The French Revolution (HIST*4580)
Code and section: HIST*4580*01
Term: Winter 2019
Instructor: William Cormack
This course explores the major themes of the French Revolution of 1789-1799 in the light of modern research. These include: the state of France on the eve of revolution, the crisis of the Old Regime, the Revolution of 1789, the Constituent Assembly’s reforms, the radicalization of the Revolution, the fall of the monarchy, the struggle in the National Convention, the role of the sans-culottes, the emergence of counter-revolution, the Terror, the collapse of the Jacobin dictatorship, and the subsequent efforts to establish political stability in France. The course also examines topics which sometimes receive less attention: the role of women, the upheaval in the Caribbean colonies, and the Revolution’s cultural dimensions. Throughout, the course places much emphasis on the historiographical debates regarding the nature and significance of the French Revolution to modern history.
The course’s format is two weekly seminars: you will be expected to participate regularly in these discussions. Every seminar includes general readings for the entire class and specific readings which will be assigned to individual students.
Assignments & Means of Evaluation:
Book Review 10%
Research Essay 30%
Final Exam 30%
William Doyle, The Oxford History of the French Revolution, 3rd Edition, (Oxford, 2018)
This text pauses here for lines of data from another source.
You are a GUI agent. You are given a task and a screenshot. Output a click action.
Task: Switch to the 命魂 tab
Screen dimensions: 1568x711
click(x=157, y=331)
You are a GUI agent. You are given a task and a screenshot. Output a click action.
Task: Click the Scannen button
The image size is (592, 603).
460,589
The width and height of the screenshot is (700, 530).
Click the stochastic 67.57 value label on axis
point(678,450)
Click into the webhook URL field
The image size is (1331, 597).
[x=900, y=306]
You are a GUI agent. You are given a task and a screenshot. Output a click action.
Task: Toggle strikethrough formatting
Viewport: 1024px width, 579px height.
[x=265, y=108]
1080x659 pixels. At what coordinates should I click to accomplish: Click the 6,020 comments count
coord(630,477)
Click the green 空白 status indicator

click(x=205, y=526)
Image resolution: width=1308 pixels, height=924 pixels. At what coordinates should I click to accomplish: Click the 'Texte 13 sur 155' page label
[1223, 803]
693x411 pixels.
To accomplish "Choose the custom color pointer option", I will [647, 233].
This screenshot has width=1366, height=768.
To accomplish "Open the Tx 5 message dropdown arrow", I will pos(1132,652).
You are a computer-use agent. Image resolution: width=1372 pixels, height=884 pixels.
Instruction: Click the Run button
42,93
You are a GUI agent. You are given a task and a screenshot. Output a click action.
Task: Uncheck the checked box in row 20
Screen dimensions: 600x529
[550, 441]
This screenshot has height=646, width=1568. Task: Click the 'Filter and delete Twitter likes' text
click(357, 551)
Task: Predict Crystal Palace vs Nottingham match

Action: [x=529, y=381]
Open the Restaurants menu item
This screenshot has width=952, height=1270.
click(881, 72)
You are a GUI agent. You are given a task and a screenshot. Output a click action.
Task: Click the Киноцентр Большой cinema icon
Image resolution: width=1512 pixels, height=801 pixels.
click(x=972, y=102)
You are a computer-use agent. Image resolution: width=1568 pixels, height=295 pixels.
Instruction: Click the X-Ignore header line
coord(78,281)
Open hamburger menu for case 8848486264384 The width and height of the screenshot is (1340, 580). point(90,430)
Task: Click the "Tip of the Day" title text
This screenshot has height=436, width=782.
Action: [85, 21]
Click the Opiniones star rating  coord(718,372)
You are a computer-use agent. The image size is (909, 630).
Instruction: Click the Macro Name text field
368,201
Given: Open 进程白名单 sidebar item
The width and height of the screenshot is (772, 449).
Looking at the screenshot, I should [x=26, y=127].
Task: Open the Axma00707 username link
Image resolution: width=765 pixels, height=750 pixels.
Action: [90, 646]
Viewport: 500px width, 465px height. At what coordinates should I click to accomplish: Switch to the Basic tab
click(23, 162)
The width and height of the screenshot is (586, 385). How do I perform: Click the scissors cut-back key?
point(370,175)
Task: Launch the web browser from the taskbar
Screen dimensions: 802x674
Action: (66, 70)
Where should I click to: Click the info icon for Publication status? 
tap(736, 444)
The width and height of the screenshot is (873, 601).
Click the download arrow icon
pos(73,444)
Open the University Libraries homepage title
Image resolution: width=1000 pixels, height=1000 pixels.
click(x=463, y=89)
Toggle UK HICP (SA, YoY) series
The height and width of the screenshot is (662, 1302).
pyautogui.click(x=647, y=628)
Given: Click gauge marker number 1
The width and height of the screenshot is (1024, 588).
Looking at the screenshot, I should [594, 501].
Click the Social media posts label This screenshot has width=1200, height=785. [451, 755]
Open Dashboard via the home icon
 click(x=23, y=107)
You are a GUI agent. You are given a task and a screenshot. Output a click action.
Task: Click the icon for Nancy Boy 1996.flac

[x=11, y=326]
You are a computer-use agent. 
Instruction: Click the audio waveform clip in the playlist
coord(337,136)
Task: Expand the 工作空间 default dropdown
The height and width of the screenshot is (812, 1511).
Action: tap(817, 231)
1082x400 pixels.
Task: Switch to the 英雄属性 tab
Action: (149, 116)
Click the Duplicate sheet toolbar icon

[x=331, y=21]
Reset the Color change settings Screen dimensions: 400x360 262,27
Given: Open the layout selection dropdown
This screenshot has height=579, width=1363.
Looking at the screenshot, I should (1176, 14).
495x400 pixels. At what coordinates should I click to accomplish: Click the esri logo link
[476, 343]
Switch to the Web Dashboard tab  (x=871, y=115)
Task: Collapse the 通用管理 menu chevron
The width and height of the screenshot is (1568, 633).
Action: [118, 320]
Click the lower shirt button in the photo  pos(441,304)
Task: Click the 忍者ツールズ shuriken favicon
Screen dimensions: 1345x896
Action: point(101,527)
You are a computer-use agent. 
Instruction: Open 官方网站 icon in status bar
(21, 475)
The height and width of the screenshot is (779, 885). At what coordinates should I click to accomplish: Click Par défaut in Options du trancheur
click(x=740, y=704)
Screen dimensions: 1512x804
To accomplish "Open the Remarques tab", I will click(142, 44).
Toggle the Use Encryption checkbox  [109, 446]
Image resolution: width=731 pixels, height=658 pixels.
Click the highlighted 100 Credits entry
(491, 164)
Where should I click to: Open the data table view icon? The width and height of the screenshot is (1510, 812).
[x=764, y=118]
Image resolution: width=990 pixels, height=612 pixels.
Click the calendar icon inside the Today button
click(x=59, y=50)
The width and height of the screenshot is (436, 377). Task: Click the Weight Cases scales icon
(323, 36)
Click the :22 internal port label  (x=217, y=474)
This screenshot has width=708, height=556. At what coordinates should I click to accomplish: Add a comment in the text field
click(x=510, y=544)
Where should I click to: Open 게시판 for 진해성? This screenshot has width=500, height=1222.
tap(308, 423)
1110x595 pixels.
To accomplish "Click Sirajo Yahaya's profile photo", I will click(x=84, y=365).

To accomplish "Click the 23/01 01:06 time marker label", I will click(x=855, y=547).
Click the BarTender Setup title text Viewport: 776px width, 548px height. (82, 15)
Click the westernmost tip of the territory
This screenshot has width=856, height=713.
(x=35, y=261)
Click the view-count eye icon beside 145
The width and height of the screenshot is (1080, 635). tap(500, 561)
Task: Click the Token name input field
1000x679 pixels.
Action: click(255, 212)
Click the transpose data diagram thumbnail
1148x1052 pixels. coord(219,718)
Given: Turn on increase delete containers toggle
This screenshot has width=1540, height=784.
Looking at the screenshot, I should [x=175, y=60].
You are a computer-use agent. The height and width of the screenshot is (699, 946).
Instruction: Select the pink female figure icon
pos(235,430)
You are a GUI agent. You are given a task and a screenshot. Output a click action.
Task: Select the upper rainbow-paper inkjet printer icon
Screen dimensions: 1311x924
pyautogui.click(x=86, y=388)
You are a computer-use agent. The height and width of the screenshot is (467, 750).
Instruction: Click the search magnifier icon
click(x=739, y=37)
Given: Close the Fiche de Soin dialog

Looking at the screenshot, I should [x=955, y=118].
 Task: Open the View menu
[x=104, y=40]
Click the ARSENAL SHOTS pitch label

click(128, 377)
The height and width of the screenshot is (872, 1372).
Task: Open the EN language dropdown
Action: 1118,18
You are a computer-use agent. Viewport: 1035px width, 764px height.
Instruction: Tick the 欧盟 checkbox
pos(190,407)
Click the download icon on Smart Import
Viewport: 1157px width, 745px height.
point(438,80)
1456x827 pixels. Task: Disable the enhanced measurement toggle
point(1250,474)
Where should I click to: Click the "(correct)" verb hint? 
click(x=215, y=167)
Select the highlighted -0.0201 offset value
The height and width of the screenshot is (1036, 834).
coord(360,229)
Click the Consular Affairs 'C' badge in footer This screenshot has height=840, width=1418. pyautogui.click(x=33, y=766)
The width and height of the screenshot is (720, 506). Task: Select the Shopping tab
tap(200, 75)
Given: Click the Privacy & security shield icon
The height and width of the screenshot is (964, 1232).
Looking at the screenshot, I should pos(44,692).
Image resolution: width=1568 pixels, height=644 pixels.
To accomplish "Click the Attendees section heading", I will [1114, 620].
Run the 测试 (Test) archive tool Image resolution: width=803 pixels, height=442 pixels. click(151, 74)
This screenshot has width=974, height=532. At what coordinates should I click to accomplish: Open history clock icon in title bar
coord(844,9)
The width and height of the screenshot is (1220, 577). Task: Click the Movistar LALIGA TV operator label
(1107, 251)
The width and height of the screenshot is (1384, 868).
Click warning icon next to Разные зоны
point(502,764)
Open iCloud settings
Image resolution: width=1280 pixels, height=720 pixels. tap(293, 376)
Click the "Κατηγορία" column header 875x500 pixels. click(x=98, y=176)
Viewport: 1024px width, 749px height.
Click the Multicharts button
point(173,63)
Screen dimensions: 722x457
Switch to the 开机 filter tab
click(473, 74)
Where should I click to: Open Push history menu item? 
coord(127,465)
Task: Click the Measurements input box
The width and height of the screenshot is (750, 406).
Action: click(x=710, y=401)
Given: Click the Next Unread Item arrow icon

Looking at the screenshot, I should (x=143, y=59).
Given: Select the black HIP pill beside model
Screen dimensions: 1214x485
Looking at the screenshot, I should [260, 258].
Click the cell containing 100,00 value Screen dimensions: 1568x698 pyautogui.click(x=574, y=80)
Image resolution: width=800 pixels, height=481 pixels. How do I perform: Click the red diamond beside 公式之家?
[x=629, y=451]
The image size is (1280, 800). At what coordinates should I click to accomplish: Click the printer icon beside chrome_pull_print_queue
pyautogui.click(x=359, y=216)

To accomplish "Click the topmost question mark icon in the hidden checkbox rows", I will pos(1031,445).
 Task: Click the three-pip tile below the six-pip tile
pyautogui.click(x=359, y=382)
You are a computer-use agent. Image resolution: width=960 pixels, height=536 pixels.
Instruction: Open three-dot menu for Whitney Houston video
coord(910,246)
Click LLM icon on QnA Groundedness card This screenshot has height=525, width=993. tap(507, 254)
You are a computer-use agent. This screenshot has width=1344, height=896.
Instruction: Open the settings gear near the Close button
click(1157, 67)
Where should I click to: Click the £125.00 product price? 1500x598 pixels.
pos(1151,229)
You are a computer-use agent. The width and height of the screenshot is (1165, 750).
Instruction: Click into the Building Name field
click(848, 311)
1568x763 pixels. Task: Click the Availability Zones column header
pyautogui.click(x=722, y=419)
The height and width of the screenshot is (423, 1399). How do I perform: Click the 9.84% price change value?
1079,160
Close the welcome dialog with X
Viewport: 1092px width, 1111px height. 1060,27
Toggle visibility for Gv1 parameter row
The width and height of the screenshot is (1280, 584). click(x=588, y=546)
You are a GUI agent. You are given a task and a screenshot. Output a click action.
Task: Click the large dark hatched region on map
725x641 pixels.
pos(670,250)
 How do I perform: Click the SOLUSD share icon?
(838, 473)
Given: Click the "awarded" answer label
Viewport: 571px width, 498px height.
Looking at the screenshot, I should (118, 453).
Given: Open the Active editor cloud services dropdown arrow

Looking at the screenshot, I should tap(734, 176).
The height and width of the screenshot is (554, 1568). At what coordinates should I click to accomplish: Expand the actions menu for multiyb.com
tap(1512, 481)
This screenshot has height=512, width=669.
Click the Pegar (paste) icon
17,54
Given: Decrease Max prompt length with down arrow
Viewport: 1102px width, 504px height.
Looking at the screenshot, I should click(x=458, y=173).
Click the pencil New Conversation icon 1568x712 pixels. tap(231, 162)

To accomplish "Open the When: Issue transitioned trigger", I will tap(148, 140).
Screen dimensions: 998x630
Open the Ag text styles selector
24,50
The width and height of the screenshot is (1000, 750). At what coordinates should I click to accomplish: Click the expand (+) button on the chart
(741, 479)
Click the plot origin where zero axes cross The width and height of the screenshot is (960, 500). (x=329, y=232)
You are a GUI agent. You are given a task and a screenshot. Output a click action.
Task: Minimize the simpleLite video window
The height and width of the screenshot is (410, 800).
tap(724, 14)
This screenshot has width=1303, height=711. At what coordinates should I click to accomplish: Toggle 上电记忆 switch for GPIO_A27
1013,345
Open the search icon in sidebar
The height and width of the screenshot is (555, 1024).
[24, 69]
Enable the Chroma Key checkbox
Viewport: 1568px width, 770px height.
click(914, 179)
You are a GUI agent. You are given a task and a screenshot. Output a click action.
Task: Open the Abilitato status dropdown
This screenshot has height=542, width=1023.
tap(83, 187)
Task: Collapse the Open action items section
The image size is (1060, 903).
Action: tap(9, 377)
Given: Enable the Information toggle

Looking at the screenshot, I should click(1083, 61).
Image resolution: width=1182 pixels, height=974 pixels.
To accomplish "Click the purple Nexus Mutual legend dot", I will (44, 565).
R.R. Palmer, Twelve Who Ruled: The Year of the Terror in the French Revolution, (Princeton, 1941; rpt. 2005)
Georges Lefebvre, The Coming of the French Revolution, (Princeton, 1947; rpt. 2005)
Please note: This is a preliminary web course outline only. The History Department reserves the right to change without notice any information in this description. The final, binding course outline will be distributed in the first class of the semester.